Kosmos 850
- Mission type: ABM radar target
- COSPAR ID: 1976-084A
- SATCAT no.: 09387

Spacecraft properties
- Spacecraft type: DS-P1-Yu
- Manufacturer: Yuzhnoye
- Launch mass: 400 kilograms (880 lb)

Start of mission
- Launch date: 26 August 1976, 11:00 UTC
- Rocket: Kosmos-2I 63SM
- Launch site: Plesetsk 133/1

End of mission
- Decay date: 16 May 1977

Orbital parameters
- Reference system: Geocentric
- Regime: Low Earth
- Perigee altitude: 267 kilometres (166 mi)
- Apogee altitude: 479 kilometres (298 mi)
- Inclination: 70.9 degrees
- Period: 92 minutes

= Kosmos 850 =

Soviet radar calibration satellite

Kosmos 850 (Космос 850 meaning Cosmos 850), also known as DS-P1-Yu No.79, was a Soviet satellite which was launched in 1976 as part of the Dnepropetrovsk Sputnik programme. It was a 400 kg spacecraft, which was built by the Yuzhnoye Design Bureau, and was used as a radar calibration target for anti-ballistic missile tests.

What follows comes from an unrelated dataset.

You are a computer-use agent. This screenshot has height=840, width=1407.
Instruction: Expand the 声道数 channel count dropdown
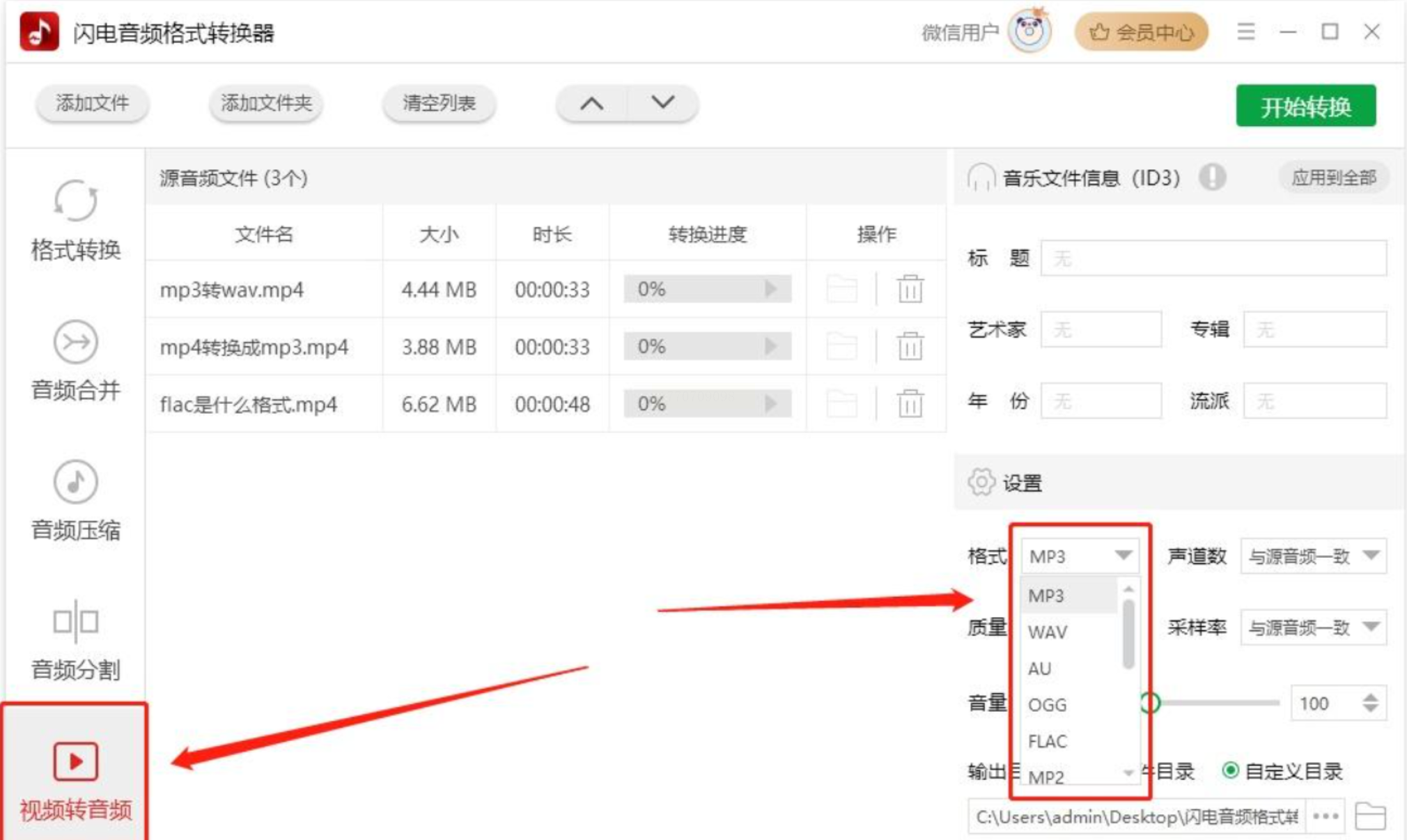(1314, 556)
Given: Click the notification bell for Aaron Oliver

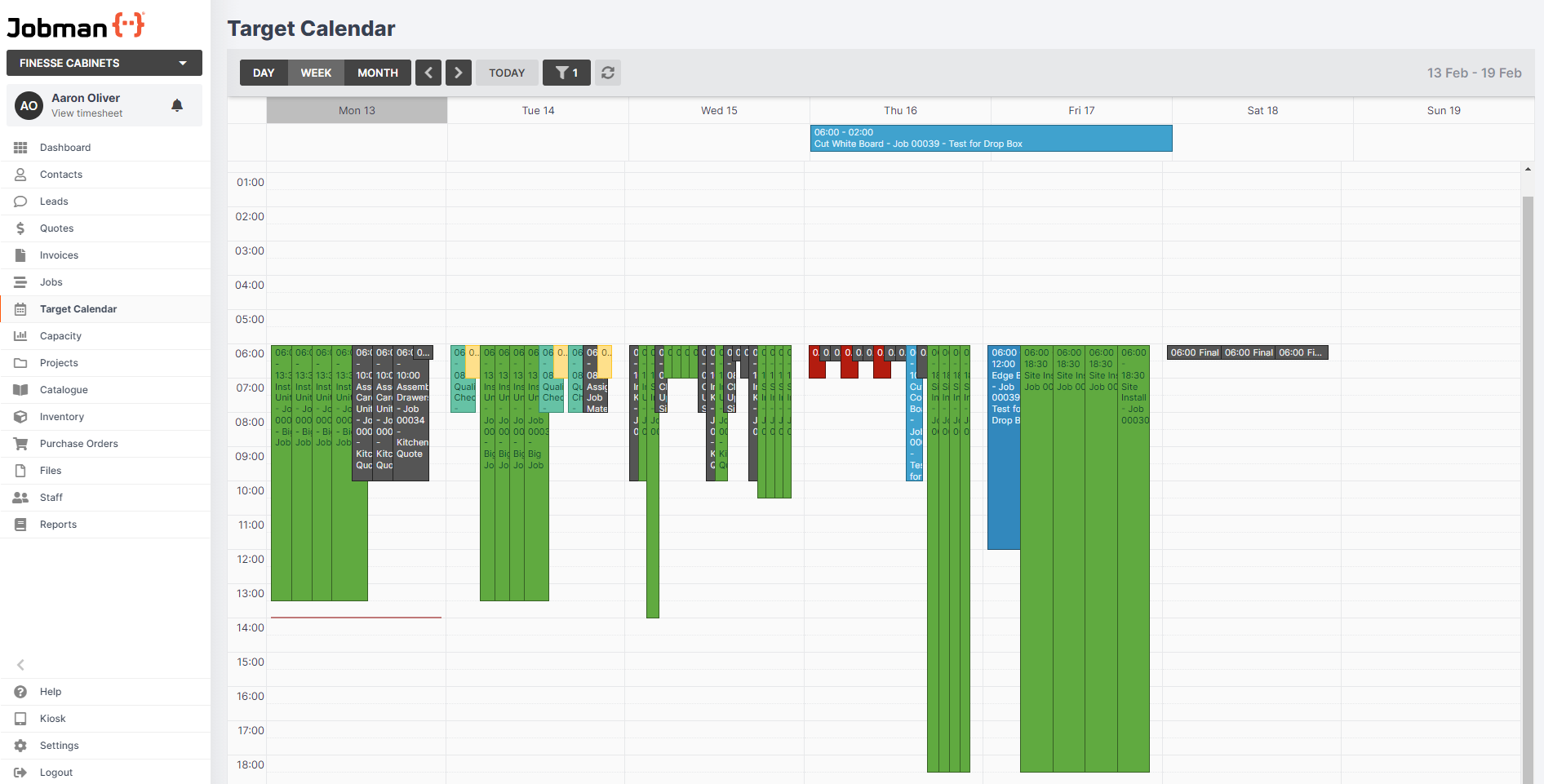Looking at the screenshot, I should pyautogui.click(x=176, y=105).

A Kosmos-2I 63SM carrier rocket was used to launch Kosmos 850 from Site 133/1 of the Plesetsk Cosmodrome. The launch occurred at 11:00 UTC on 26 August 1976, and resulted in the successfully insertion of the satellite into low Earth orbit. Upon reaching orbit, the satellite was assigned its Kosmos designation, and received the International Designator 1976-084A. The North American Aerospace Defense Command assigned it the catalogue number 09387.

Kosmos 850 was the last of seventy nine DS-P1-Yu satellites to be launched, of which seventy two successfully achieved orbit. It was operated in an orbit with a perigee of 267 km, an apogee of 479 km, 70.9 degrees of inclination, and an orbital period of 92 minutes. It remained in orbit until it decayed and reentered the atmosphere on 16 May 1977.